(Pixel coordinate grounding data)
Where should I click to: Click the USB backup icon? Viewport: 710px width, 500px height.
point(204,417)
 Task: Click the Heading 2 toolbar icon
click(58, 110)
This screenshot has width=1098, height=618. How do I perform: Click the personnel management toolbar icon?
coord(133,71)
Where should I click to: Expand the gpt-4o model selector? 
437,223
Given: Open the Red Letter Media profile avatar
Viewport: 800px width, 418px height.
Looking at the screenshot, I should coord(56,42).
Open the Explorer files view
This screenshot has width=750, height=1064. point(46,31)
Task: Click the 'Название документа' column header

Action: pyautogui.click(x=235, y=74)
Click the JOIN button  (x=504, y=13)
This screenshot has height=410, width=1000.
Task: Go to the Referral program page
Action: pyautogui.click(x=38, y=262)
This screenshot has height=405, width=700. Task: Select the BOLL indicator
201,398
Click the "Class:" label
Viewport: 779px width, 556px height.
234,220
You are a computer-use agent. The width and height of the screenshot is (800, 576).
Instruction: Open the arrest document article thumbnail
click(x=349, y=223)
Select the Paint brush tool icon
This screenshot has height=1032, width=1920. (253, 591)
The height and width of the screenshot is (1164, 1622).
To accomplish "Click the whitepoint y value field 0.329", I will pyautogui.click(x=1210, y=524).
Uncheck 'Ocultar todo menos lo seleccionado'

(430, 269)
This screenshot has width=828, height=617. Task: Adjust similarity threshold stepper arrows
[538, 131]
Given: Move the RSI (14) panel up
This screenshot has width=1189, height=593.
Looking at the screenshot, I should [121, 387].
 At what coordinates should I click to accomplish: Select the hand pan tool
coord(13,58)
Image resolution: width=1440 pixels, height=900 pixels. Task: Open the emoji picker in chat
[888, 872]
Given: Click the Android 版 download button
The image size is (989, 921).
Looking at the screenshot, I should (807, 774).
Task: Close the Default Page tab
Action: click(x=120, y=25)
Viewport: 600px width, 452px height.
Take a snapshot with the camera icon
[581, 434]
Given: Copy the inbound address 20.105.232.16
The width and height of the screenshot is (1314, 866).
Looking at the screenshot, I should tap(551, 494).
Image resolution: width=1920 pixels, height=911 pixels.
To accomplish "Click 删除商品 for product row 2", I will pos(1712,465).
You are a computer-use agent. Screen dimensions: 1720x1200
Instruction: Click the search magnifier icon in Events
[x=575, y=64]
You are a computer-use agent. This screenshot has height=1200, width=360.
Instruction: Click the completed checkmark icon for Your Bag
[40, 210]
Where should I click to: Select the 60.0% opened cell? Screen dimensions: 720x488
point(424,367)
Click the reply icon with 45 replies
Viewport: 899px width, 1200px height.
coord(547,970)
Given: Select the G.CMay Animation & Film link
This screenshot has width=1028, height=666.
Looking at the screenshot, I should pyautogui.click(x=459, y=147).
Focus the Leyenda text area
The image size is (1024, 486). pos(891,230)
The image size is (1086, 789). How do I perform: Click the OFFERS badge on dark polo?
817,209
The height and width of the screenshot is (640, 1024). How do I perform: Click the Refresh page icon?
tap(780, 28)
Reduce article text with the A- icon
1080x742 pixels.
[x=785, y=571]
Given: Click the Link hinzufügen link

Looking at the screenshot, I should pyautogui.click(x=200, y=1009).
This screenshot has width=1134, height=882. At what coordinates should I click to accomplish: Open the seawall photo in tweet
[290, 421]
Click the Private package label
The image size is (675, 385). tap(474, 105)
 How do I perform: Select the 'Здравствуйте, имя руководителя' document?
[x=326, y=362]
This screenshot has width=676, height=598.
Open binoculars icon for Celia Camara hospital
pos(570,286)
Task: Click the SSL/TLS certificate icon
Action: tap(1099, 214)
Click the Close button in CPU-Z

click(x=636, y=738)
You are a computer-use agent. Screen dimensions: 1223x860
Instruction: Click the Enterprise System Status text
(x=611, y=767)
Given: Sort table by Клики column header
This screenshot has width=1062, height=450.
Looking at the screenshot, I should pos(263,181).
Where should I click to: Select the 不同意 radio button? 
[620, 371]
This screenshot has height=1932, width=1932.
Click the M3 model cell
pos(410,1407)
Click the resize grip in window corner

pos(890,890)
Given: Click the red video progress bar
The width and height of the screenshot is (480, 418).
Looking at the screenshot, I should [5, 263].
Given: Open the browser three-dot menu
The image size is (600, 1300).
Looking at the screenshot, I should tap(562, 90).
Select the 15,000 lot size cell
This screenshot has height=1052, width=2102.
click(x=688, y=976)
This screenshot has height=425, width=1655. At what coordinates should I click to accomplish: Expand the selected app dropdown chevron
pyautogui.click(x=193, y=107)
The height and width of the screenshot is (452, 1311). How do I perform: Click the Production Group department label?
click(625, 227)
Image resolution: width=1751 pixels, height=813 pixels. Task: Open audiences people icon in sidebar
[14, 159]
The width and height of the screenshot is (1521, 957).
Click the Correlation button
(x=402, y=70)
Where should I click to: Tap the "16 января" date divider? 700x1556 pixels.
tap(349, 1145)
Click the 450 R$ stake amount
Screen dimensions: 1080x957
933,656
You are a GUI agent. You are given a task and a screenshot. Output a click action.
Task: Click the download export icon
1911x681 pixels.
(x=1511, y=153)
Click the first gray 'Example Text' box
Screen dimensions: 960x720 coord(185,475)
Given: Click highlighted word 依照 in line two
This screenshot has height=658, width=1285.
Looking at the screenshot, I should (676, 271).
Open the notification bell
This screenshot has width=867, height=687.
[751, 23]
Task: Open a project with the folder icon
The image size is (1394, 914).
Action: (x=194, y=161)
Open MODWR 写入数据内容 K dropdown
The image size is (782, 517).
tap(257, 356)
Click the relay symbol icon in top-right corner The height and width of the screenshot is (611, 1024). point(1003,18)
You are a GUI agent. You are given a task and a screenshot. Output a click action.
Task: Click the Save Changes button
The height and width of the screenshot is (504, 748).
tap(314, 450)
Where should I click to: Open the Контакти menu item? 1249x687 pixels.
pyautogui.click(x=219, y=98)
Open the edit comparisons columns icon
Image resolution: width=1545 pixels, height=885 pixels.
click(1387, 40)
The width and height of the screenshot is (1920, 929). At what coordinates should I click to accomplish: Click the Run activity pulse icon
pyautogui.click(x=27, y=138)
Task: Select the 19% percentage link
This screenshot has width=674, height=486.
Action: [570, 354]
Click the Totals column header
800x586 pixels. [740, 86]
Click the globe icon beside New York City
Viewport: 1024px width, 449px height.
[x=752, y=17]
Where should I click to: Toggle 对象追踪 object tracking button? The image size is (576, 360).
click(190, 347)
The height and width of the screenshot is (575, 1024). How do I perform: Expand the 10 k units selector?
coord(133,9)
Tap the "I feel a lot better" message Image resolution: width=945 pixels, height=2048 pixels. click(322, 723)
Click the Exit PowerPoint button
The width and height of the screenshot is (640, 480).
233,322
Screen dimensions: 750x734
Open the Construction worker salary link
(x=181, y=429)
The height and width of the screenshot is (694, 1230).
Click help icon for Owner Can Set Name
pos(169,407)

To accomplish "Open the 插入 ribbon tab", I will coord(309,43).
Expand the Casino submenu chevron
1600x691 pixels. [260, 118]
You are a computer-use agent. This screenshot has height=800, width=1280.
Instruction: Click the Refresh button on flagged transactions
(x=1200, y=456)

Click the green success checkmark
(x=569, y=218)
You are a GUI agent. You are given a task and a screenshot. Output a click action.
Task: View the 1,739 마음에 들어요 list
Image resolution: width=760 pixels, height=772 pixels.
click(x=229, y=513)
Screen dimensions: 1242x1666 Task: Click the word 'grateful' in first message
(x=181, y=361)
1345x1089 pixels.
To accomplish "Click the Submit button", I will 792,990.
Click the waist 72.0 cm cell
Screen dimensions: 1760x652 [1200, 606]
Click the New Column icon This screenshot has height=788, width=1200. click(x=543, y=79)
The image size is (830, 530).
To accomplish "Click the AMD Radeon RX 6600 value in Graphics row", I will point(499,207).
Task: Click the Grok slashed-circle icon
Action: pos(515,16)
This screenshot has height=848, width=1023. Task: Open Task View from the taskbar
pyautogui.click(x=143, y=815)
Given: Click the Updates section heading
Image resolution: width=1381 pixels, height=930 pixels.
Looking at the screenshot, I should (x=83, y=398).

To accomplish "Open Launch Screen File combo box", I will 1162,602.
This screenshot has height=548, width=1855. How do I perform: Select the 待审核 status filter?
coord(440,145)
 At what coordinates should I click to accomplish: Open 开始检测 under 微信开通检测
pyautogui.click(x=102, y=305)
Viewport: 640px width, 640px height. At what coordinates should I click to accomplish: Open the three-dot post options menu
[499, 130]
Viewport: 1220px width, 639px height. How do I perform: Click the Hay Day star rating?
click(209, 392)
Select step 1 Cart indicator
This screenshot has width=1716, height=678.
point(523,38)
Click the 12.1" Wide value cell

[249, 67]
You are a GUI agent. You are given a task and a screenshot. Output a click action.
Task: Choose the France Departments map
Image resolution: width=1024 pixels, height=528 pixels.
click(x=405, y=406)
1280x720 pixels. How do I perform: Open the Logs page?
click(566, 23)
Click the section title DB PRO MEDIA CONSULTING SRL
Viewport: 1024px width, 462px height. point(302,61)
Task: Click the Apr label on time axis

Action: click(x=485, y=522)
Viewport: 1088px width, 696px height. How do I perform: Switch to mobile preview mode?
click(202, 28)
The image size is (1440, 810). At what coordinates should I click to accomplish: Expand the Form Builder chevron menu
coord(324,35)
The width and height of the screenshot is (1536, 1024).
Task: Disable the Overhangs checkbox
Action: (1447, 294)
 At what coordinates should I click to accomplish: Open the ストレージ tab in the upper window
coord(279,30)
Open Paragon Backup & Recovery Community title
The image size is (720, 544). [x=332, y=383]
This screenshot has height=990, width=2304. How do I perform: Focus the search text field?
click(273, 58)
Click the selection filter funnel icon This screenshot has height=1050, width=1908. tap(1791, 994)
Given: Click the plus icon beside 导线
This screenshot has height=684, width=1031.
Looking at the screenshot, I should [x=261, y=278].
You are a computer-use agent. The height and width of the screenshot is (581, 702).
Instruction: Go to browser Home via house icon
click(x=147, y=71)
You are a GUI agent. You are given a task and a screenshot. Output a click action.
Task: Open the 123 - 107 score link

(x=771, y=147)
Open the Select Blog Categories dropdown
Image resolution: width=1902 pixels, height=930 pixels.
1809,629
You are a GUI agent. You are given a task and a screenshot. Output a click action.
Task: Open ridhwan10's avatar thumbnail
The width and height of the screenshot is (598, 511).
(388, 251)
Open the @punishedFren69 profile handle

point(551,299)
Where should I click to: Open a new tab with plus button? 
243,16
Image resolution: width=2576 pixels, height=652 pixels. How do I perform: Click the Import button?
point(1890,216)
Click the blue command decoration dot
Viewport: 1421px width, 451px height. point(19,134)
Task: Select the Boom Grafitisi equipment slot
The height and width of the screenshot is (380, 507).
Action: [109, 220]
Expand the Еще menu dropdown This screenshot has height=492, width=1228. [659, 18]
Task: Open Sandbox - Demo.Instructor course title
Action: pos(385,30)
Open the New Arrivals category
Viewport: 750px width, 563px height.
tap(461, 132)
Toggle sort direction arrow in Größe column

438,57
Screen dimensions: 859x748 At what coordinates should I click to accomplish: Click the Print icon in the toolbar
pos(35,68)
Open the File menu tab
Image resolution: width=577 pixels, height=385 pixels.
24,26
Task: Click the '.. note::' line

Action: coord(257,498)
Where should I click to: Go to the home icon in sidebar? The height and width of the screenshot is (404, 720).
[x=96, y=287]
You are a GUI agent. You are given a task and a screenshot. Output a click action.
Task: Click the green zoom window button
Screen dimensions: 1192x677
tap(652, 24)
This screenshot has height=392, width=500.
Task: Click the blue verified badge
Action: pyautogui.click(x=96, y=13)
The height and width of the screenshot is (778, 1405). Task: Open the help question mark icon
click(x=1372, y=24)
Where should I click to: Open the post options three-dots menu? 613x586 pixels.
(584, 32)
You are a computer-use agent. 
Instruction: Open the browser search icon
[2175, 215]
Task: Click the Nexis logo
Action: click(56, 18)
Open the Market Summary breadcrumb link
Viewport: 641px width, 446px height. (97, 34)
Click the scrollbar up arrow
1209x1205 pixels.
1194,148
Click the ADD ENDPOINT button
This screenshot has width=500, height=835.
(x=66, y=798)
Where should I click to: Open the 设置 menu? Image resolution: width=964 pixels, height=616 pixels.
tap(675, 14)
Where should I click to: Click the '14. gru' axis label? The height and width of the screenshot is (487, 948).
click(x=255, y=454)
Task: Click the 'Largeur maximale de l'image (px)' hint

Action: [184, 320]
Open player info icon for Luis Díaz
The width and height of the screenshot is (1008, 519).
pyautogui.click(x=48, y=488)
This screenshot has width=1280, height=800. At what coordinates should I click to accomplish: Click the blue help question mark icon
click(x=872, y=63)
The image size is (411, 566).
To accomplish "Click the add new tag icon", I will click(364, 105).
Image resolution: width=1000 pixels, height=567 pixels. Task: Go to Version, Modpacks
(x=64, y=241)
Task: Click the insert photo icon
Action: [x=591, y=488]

» Work item
After locating the line holding "The height and width of the screenshot is (694, 1230)." above, output exactly that line and every line after it through the line holding "Task: View the 1,739 마음에 들어요 list". Include nothing else.

» Problem solution
The height and width of the screenshot is (694, 1230).
Click help icon for Owner Can Set Name
pos(169,407)

To accomplish "Open the 插入 ribbon tab", I will coord(309,43).
Expand the Casino submenu chevron
1600x691 pixels. [260, 118]
You are a computer-use agent. This screenshot has height=800, width=1280.
Instruction: Click the Refresh button on flagged transactions
(x=1200, y=456)

Click the green success checkmark
(x=569, y=218)
You are a GUI agent. You are given a task and a screenshot. Output a click action.
Task: View the 1,739 마음에 들어요 list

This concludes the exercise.